Everyone remembers his number of wins. The one with highest number of wins is considered as current best. From time to time, pick up current best and battle it to globally best one in Bo100 or Bo1000 match.
It's quite weird algorithm. I was going to research some literature, do some math, and implement something really good. But I didn't. This algorithm was used till the end.
At that time game rules were updated and SKIP move was added. When I first saw it's announcement, I was hoping it would be something like STASH action in Battle 2P. But it was just plain skip. Skipped tetrimino was simply destroyed. Much less cool than stash, but still better than nothing.
T-spins occured very rarely in my bot's games, only when needed conditions emerged randomly. So I've taught it to recognise two patterns:
* When board is ready to T-spin, you only need to wait for T piece - T-spin pattern
* When board is almost ready (formal description isn't very interesting) - semi-T-spin pattern
The bot often made suicidal moves, when it was obvious that opponent is going to send a huge pile of garbage. I started to calculate how many garbage can opponent send on this move. For that, I run calculation for his best move, supposing he maximizes score and ignores all other parameters.
And finally, the last major improvement.
Before, I searched two moves ahead. One more move required processing all seven possible tetriminoes, not just one. I tried it in straightforward manner and it worked way too slow. So I first evaluated moves with depth 2, sorted them, and run expectimax search with depth 3 for the best 5 moves.
It was implemented in Decempber. Since then I didn't make any significant changes, only minor constants tweaks. The final version was submitted February 5.
Then I got tired and couldn't make myself to code any more.
Lockdown start date was May 15. I still had some ideas for improvement. Maybe some of them combined could make my bot stronger, possibly even make it top1 again. I just needed some coding in last couple of days, but... There was a video game, the release of which I have been waiting for a long time. And it was released May 13. My hopes on winning were Doomed...
Repository with final source code:
- Created Sunday, May 29th 2016 @ 20:32:53
Your enthousiasm for TheAIGames.com sounds familiar to me. I had the same feeling when the first Warlight competition was anounced. I had made two or three different bots for Risk (or Warlight) before that, but having a bot competition for it is so much more fun. And it results in a much more sophisticated bot as well.
- Created Sunday, May 29th 2016 @ 20:51:58
Good job and a good write up. We already know that majority of top bots have very similar evaluation. So all they are similar in a sense.

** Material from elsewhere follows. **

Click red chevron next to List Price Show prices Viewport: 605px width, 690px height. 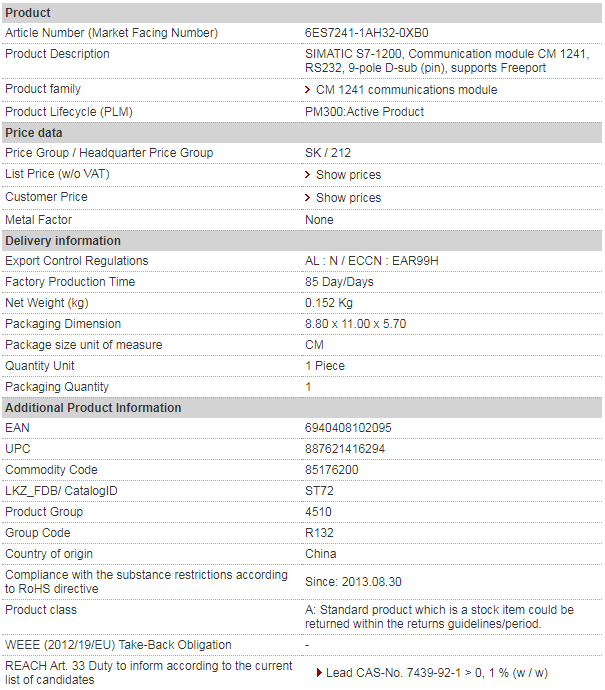click(307, 175)
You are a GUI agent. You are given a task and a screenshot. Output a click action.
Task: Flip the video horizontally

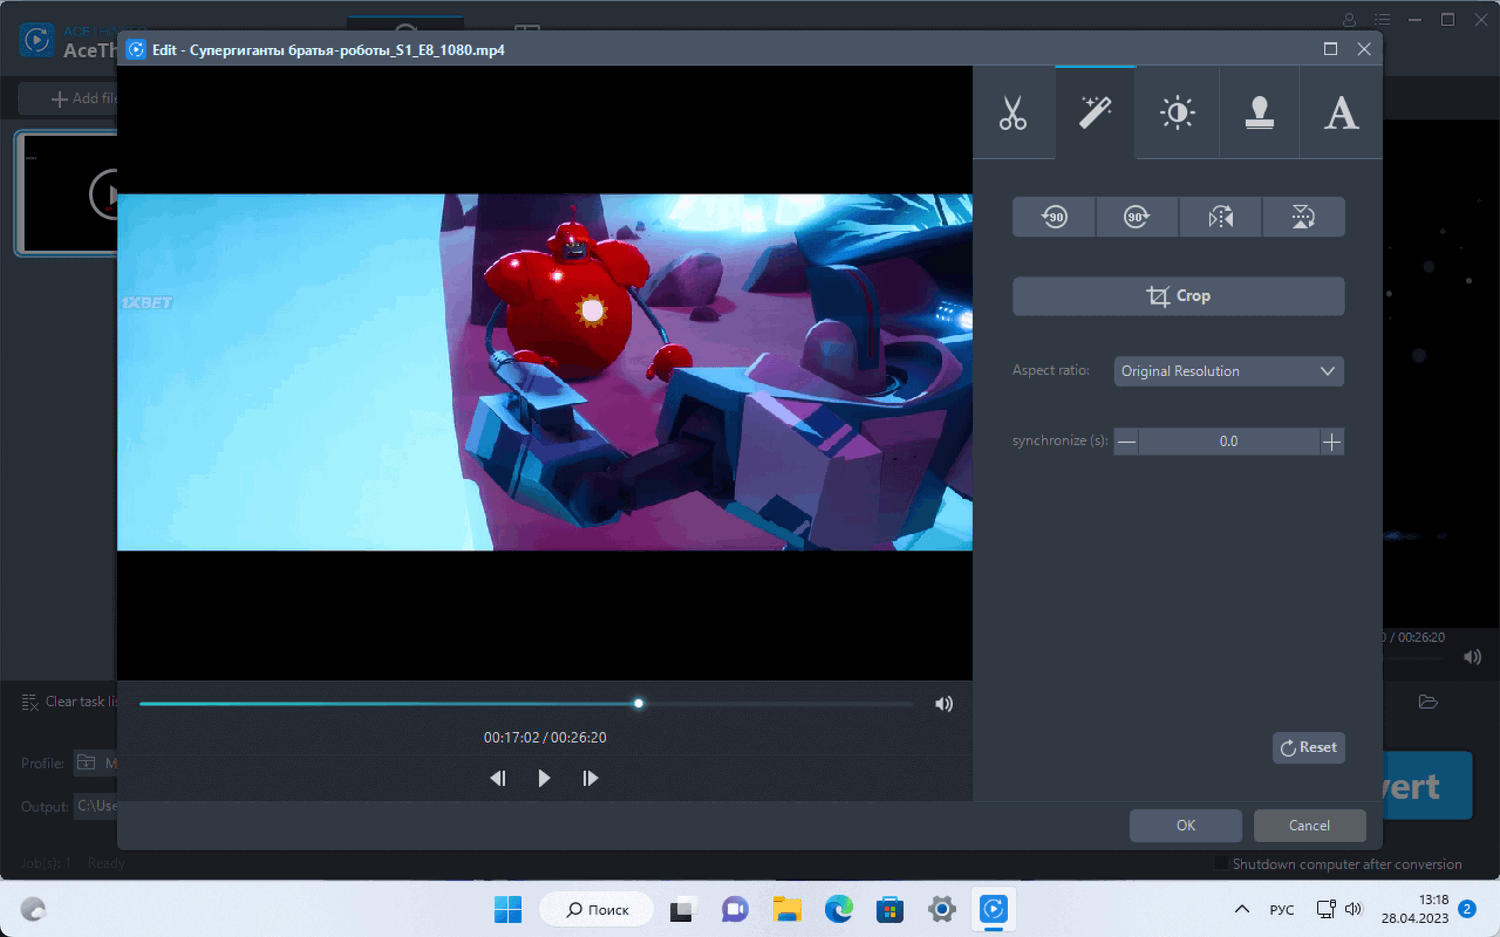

- Created Sunday, May 29th 2016 @ 21:04:22
Thanks for sharing this. Congrats on #2.
- Updated Sunday, May 29th 2016 @ 21:14:42
Wow nice, thanks for the writeup. Yeah I also wonder what would have emerged if the mechanic was stash instead of skip. I've played TetrisFriends a lot too; I played the Arena mode a lot and that contributed to my excitement for this competition haha.
- Created Sunday, May 29th 2016 @ 23:09:03
Thanks for sharing. It was fun to read. :)
- Created Monday, May 30th 2016 @ 14:31:30
Great work, Hohol! Congrats with second place! Would you like to publish this article in russian?) Maybe on habrahabr? Many people interested in programming and in IT would be appreciated.
- Created Monday, May 30th 2016 @ 21:33:51
Thanks for sharing your thoughts, it is truly awesome.